Recent years have seen boxing and kickboxing rise in popularity, especially amongst females.
Gyms are now making training more readily available for women who are interested in boxing and similar sports, but the sport is also becoming increasingly prevalent in our modern culture.For example, 2012 bought mass coverage to female boxing when Nicola Adams was the first woman to win an Olympic boxing title in London. In 2015 Ronda Rousey rose to fame after being considered the best female UFC fighter.
However, these sports have been surrounded by the judgement that they aren’t “feminine” for a long time. Some question whether women should be allowed to participate in more extreme sports or whether they should be strictly for males.
Public Opinion on Boxing
A recent survey revealed Bournemouth’s opinions on the issue and whether the sexist view that only men can box is still predominant.
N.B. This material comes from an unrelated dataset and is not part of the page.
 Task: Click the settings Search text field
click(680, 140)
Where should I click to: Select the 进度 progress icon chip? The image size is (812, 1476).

Over 45 people across Bournemouth were questioned, with 89% answering yes; they felt women should be able to box.
One participant who preferred to remain anonymous said: “women should not be confined to gender normative roles and can do whatever they please”
“We shouldn’t take away a sport from women just because it’s ‘masculine’. Every gender should be treated the same when it comes to activity.”
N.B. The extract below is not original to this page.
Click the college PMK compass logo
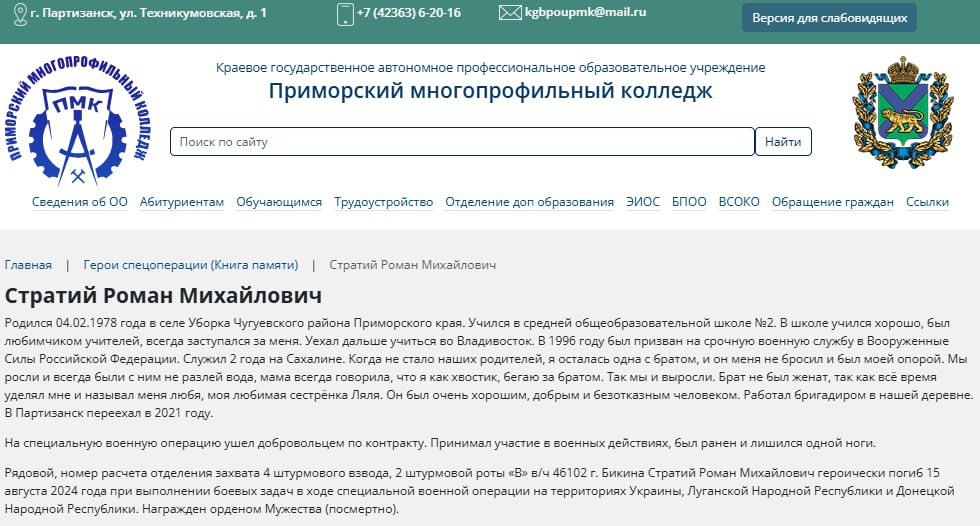This screenshot has height=526, width=980. 76,120
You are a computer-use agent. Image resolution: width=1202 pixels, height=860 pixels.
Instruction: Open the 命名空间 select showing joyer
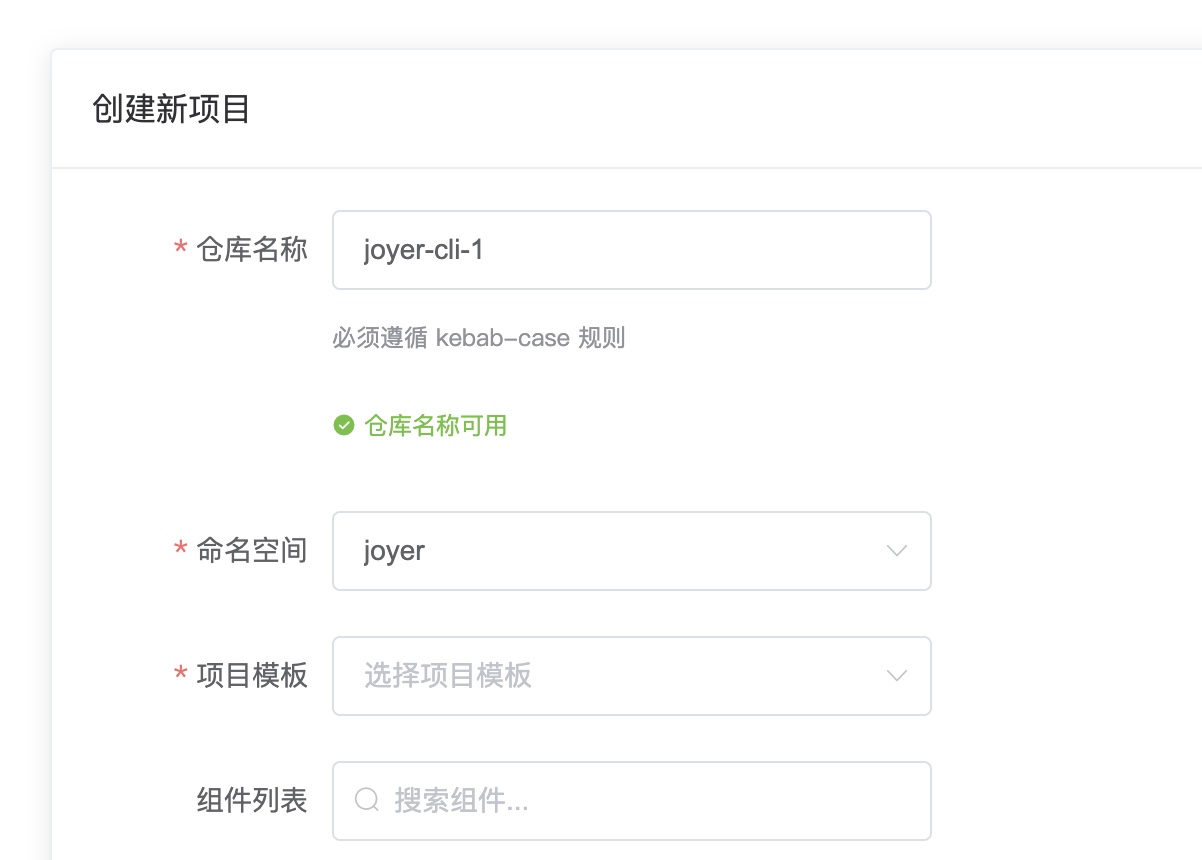pos(632,551)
However, results also showed the alternative view, with 11% suggesting that boxing should be gender exclusive.
Wendy Taylor, a 66-year-old Bournemouth resident, firmly disagreed with the idea, stating that: “I don’t like men fighting but women is much worse. Women shouldn’t be hit, it doesn’t sit comfortably with me.”
It is evidently clear that whilst there are still mixed views on boxing, a variety of gyms in Bournemouth offer more classes for women to train in, showing that sexism in sport is on the decline.